◆ Record set
Segment Open

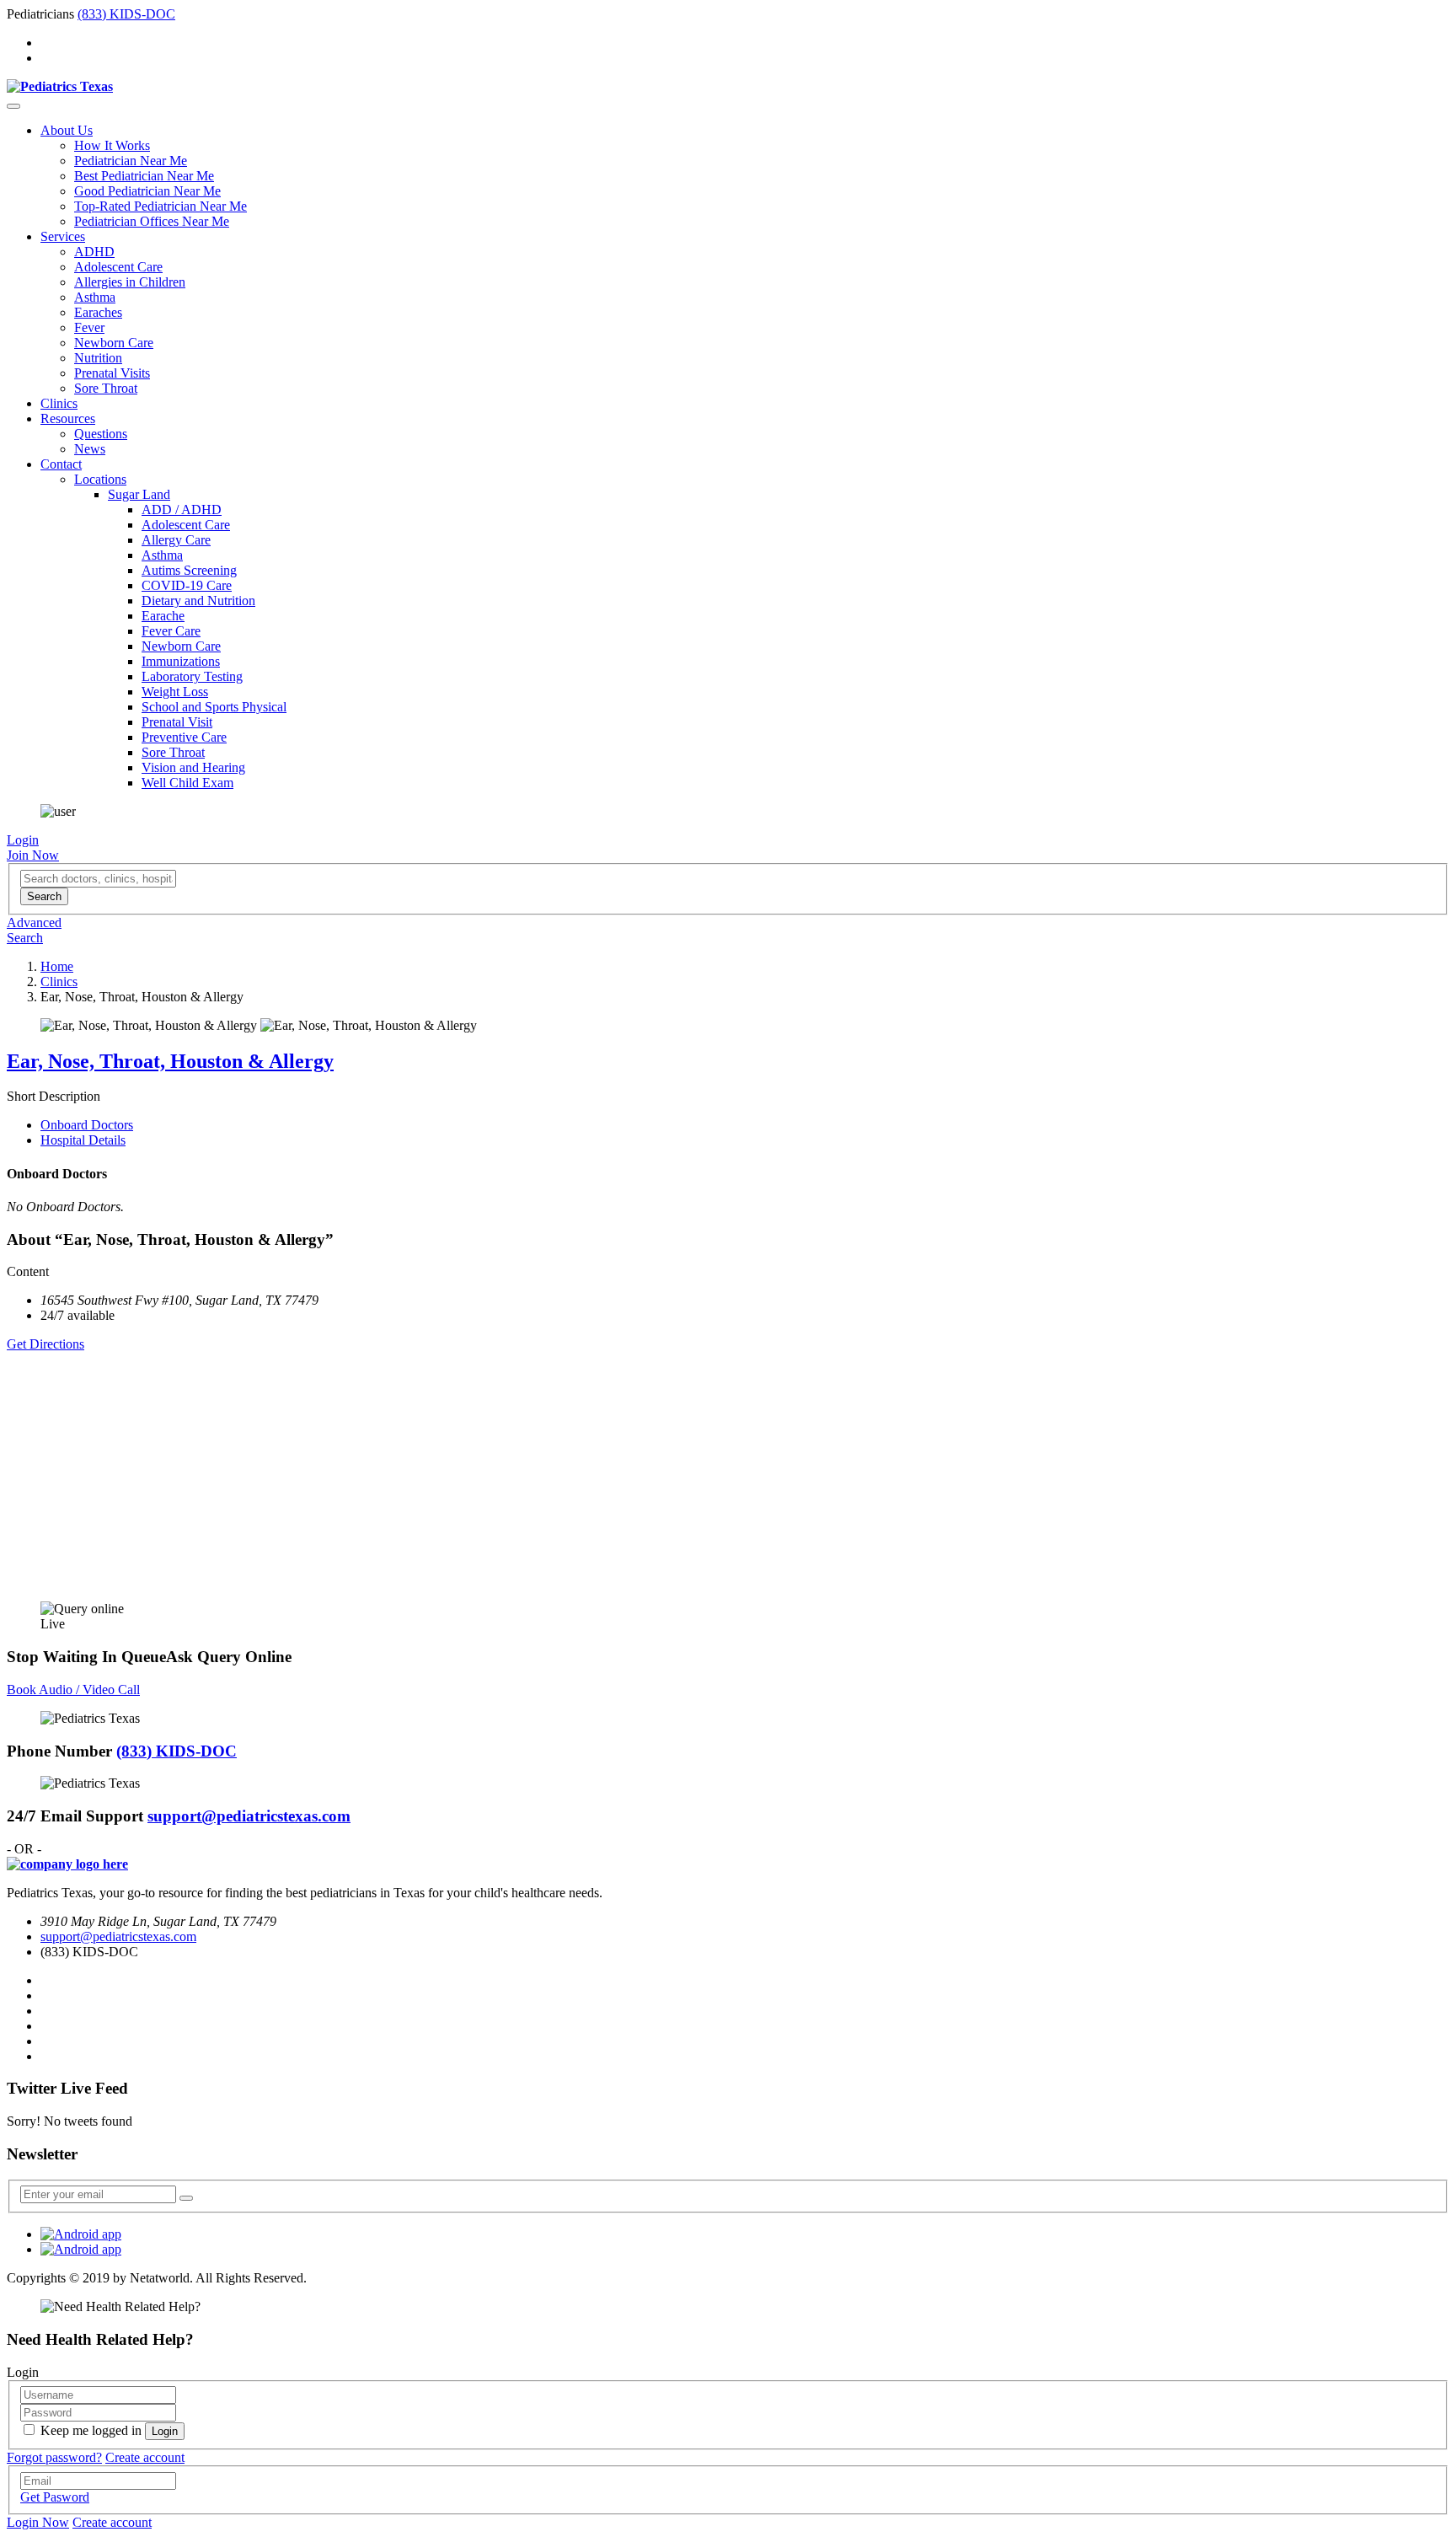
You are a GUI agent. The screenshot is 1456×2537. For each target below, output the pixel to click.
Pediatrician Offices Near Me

Segment Closed
Segment Open

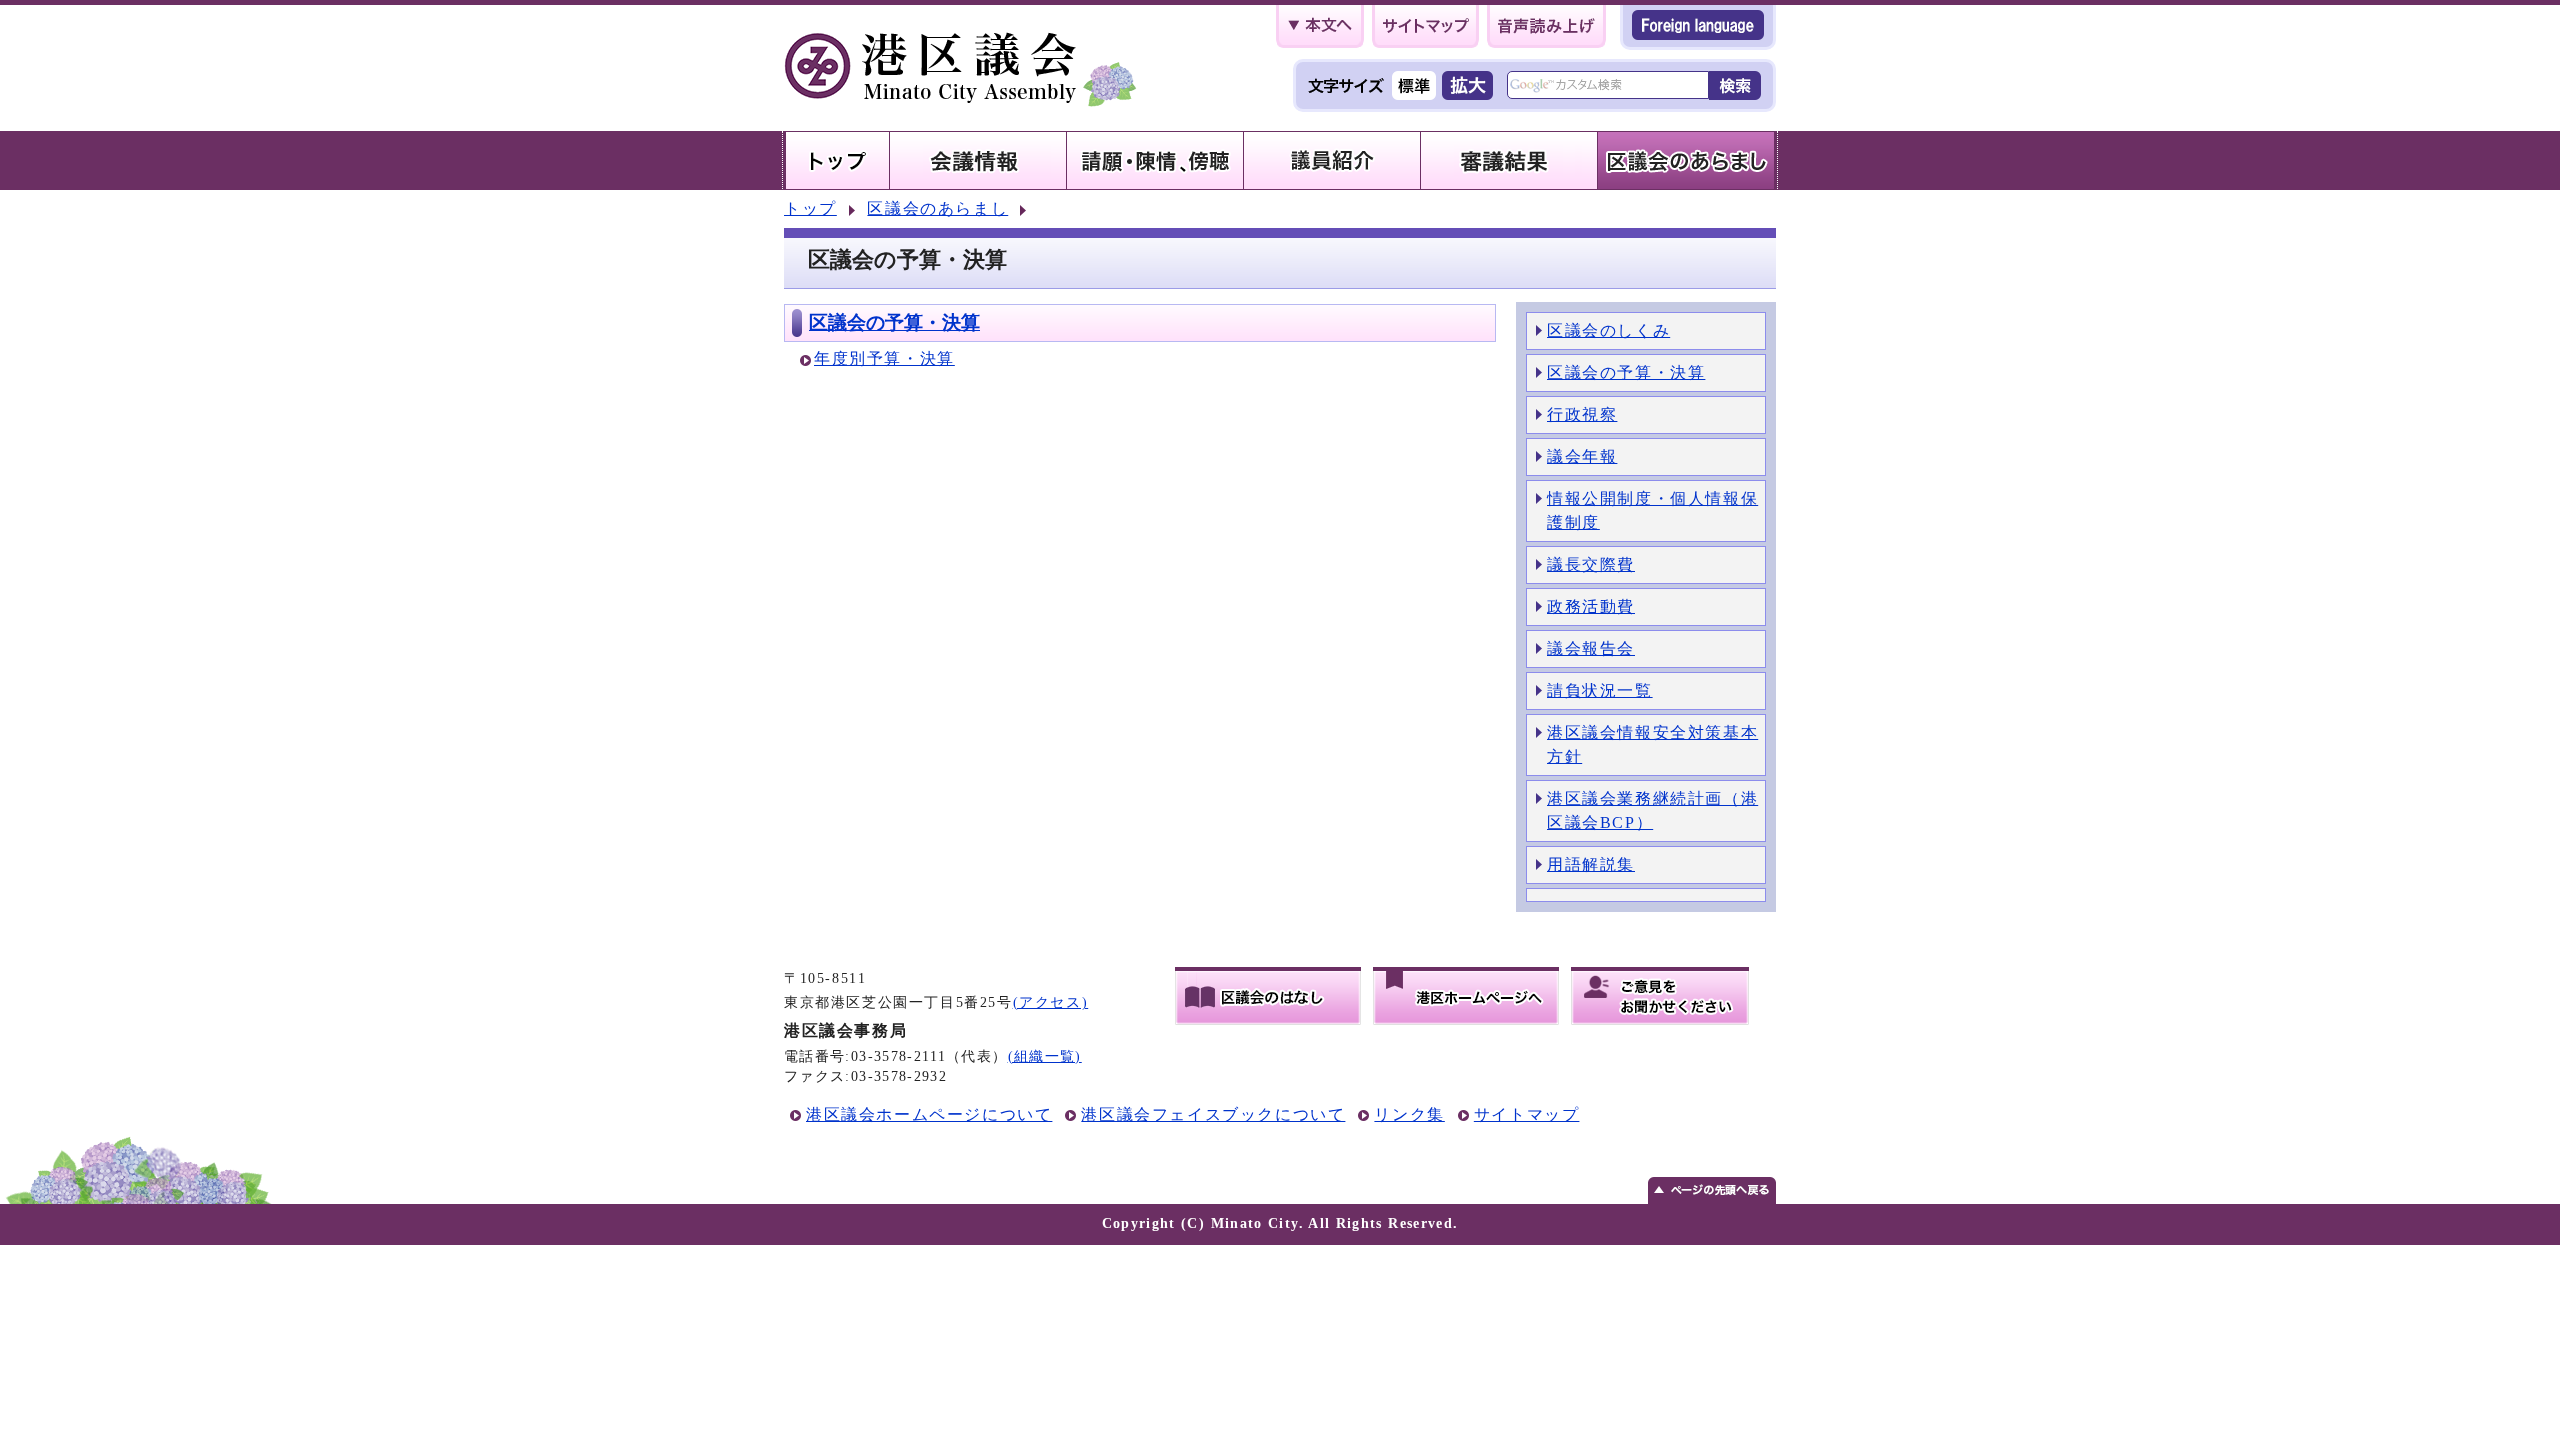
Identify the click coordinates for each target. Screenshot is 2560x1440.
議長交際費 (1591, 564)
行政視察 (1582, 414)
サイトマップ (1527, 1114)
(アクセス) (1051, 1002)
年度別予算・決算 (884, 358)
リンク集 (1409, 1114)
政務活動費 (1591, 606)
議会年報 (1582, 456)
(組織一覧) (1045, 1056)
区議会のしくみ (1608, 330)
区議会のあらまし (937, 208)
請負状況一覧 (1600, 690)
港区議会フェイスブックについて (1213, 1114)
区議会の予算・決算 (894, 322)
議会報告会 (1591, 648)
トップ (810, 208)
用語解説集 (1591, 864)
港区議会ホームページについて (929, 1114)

Segment Closed

◆ The task
Look for the string "click" in the entries above. Copy every line that has it.

◆ Exercise output
You are a GUI agent. The screenshot is 1456×2537. For each target below, output the pixel to click.
Identify the click coordinates for each target. Screenshot is 2560x1440.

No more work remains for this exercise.